Winners and losers of the 'fiscal cliff' fix

two men tug of war cliff
  • The child tax credit was not halved, as expected, to the collective relief of parents.
  • Coverdell Education Savings Accounts were made permanent by the new law.
  • The end of the payroll tax holiday means workers' FICA taxes revert to 6.2 percent.

The "fiscal cliff" drama that ended at the midnight hour on the first day of the year was essentially a knock-down drag-out fight over how to close the budget deficit, but the result may significantly impact your personal finances over the coming years.

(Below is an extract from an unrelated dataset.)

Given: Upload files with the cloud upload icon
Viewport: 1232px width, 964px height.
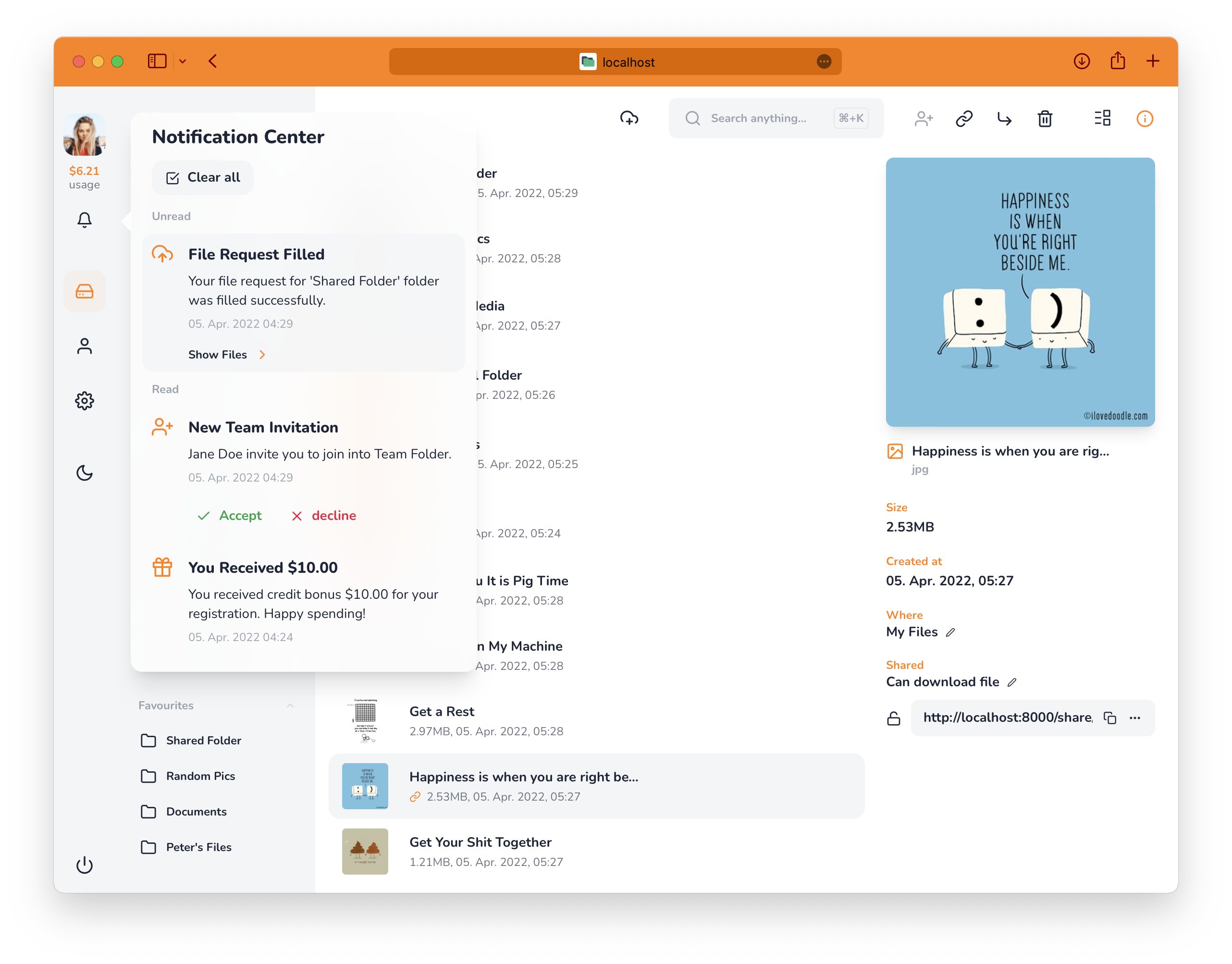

Itself a product of an eleventh-hour compromise on authorizing more government debt in 2011, the cliff would have automatically imposed deep cuts in government spending, which, along with the expiration of the 2001 and 2003 President George W. Bush tax cuts, would have punched a half-trillion-dollar hole in the economy.

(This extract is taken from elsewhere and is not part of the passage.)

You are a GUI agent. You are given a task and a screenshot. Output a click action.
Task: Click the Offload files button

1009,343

Instead, Congress passed a lengthy compromise bill, formally known as H.R. 8, the American Taxpayer Relief Act of 2012, which was signed into law by President Barack Obama. It staves off many of those spending cuts and tax increases, but does little to actually address what the debate was ostensibly about, says Marc Goldwein, senior policy director for the Committee for a Responsible Federal Budget.

"There are a lot of odds and ends in this bill," Goldwein says. "This is a long, substantial bill even though it does very little to reduce the deficit or bring our debt under control in a meaningful way."

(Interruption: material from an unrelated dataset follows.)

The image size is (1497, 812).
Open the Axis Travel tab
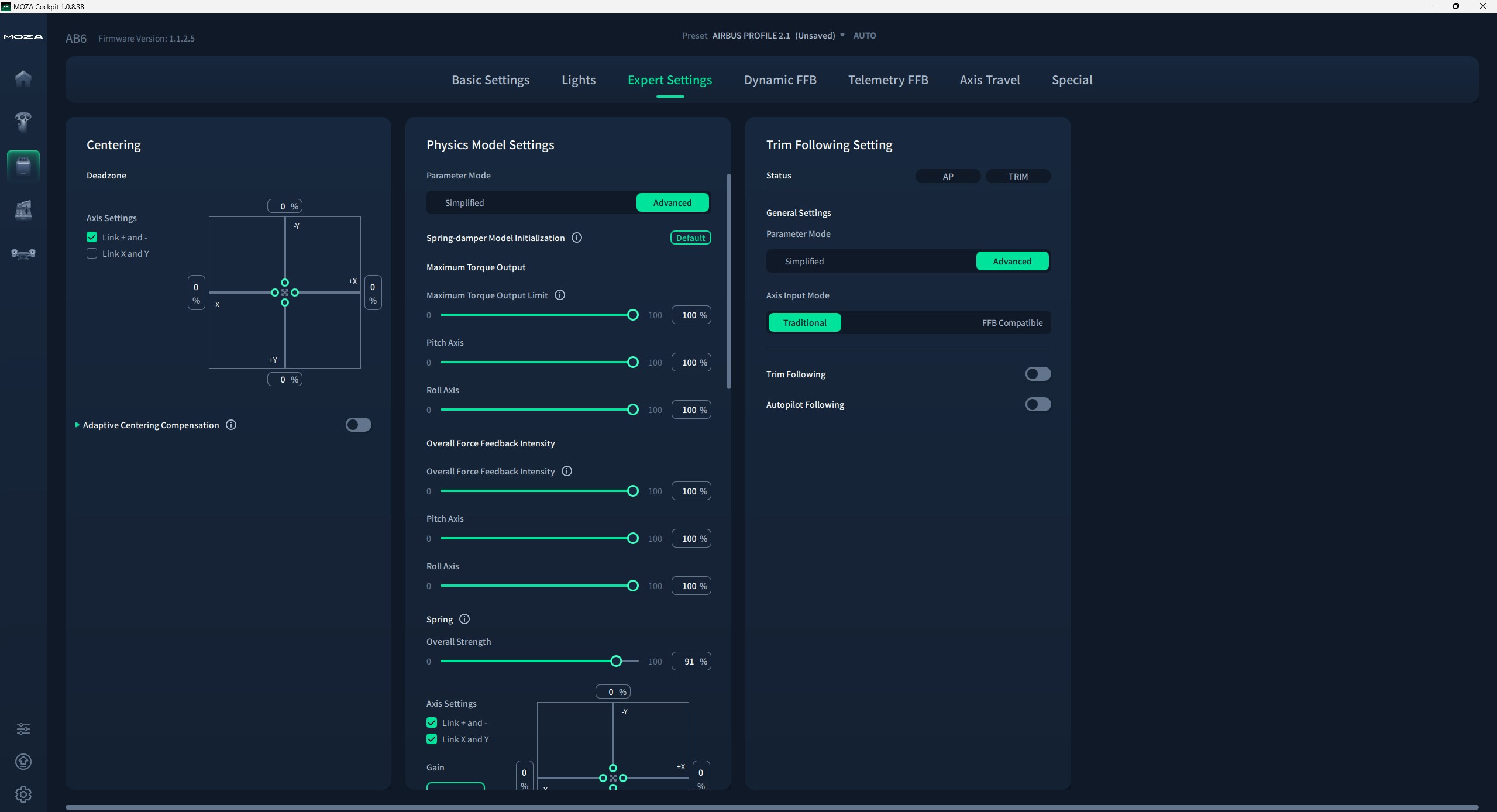click(x=989, y=80)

Here's a breakdown of who won, and who lost out, in the fiscal cliff fix.


Families with children. The Bush tax cuts of 2001 doubled the child tax credit and made it refundable, meaning you can actually get cash back from the government if the credit exceeds your tax liability. The fiscal cliff extends those changes for another five years, until the end of 2017.

For families with kids who drink a lot of milk, there was one other big benefit: The expiration of a farm bill that would have substantially increased the price of milk was extended until the end of 2013, Goldwein says.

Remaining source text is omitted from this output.